Tuesday, October 5, 2010

Inducing Labor



Well here we are on your due date, and you know what’s missing? You. We know where you are, we just don't know how to get you to come out. For the record, I do not support your procrastination. This is our first little “Do as I say, not as I do,” moment.

Since your mother must have a very comfortable uterus we found ourselves looking at her pregnancy book at ways to naturally induce labor. They range from “easy to do” all the way to “oh God no.” We have tried the spicy food, walking, and your mom even did a few jumping jacks. Upon reading that book I got a bit more insight into how awful a woman must feel at the end of a pregnancy. Here are a few of the other labor inducing options.

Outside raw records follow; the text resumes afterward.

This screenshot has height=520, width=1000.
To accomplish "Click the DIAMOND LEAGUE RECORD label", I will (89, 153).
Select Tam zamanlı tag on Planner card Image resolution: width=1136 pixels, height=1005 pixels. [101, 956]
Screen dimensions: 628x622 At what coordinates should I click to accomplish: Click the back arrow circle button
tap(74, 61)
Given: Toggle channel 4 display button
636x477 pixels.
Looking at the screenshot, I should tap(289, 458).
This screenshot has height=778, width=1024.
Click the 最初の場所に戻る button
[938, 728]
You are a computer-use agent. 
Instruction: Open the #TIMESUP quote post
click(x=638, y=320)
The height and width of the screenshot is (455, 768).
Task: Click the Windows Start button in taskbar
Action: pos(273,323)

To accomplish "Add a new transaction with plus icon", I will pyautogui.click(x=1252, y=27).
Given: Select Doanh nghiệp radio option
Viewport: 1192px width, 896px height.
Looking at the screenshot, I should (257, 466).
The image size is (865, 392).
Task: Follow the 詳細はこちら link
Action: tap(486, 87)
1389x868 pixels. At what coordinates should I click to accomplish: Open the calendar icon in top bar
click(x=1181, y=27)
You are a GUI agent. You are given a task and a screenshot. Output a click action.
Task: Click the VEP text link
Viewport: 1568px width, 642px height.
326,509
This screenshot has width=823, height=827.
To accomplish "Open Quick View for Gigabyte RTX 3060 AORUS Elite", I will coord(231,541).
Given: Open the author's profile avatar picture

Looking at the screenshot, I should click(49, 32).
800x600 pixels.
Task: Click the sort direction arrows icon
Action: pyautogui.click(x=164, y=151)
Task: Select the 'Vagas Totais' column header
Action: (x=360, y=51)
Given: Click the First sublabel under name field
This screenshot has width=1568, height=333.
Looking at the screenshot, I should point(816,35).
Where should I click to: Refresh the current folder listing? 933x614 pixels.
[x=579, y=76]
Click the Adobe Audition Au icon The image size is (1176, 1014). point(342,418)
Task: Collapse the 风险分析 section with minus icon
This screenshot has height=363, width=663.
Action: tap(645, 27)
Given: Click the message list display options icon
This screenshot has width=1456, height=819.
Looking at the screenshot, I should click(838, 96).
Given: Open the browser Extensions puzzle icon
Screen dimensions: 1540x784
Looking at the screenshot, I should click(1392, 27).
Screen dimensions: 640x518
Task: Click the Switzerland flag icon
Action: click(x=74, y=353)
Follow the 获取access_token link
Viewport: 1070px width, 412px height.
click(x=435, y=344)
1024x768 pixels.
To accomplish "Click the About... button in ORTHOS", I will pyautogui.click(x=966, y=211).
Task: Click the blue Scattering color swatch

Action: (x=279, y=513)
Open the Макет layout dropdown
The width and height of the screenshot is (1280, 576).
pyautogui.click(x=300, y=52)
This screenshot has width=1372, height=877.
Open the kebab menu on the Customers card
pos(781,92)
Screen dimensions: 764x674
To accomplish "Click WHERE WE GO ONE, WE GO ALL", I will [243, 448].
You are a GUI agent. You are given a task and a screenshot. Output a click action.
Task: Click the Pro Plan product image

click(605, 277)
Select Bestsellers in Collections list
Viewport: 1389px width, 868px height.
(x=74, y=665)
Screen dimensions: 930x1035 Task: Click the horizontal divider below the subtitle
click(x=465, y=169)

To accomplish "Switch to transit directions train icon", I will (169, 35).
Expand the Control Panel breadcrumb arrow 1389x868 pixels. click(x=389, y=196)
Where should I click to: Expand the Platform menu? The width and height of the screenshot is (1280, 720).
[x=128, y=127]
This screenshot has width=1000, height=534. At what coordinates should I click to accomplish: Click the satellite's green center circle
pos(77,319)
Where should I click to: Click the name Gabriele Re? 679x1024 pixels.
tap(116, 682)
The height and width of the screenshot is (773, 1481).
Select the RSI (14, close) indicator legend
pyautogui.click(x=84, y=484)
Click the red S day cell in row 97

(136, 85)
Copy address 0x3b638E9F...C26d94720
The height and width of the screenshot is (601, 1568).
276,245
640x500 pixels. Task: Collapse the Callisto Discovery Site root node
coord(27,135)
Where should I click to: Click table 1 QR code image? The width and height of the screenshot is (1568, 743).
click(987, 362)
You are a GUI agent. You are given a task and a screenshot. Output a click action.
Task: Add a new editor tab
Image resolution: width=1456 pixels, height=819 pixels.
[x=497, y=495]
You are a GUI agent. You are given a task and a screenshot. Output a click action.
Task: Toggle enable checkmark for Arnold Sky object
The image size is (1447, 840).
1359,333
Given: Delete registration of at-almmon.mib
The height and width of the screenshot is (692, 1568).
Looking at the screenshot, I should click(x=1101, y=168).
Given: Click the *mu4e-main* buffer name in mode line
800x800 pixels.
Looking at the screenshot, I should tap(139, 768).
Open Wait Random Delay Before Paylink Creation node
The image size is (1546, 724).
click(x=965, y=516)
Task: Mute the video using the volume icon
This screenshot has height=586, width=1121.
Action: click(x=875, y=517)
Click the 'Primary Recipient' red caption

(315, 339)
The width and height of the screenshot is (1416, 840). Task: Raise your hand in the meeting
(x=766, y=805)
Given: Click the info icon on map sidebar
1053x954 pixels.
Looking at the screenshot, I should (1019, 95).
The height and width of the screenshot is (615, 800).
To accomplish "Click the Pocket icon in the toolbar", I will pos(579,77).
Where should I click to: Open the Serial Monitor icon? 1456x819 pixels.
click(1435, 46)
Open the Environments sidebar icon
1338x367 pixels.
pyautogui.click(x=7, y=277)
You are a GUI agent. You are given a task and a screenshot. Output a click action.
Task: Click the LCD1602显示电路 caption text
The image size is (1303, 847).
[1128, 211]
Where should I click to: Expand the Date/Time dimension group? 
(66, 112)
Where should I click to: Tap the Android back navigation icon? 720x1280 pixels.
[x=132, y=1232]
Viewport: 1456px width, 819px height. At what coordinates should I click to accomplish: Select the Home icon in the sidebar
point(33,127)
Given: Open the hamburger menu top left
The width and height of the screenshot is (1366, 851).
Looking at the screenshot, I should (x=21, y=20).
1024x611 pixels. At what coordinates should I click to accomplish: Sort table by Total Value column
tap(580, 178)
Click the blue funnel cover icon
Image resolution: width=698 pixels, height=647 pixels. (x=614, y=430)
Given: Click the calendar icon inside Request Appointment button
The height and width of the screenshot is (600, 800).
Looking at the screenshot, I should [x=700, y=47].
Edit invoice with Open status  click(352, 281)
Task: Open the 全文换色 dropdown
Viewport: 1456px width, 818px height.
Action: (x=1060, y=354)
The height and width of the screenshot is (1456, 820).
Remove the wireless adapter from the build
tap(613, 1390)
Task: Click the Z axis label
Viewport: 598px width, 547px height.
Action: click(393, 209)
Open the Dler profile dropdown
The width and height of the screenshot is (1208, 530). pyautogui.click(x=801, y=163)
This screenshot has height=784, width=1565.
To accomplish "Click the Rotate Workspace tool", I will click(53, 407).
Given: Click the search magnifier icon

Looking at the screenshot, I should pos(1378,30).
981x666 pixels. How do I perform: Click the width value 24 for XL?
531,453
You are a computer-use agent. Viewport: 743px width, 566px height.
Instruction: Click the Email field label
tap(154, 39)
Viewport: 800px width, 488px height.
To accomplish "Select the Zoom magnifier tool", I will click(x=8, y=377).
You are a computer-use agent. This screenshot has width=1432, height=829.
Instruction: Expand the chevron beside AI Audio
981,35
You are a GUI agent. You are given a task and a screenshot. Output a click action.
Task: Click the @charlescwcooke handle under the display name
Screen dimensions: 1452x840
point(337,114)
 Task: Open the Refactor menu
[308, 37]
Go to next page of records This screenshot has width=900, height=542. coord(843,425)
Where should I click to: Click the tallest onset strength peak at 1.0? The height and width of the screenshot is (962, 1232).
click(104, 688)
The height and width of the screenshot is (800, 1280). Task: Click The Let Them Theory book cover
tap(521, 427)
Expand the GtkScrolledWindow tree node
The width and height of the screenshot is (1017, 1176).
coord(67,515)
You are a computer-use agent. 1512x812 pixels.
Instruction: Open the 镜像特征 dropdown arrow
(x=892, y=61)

“Nipple stimulation”- I thought this one sounded nice. Then I read the description. Apparently using this method a woman should “tweak and twist” her nipples for a few hours a day. A FEW HOURS A DAY. In middle school people used to use this method to induce terror and pain. We called it a “titty twister” or “purple nurple” and it hurts like hell. I am not sure if I am supposed to throw your mother in the locker or give her a swirly when she is done or not. So basically, if a woman gives herself a titty twister a few hours a day it MIGHT induce labor. This is a like a part time job of self terror.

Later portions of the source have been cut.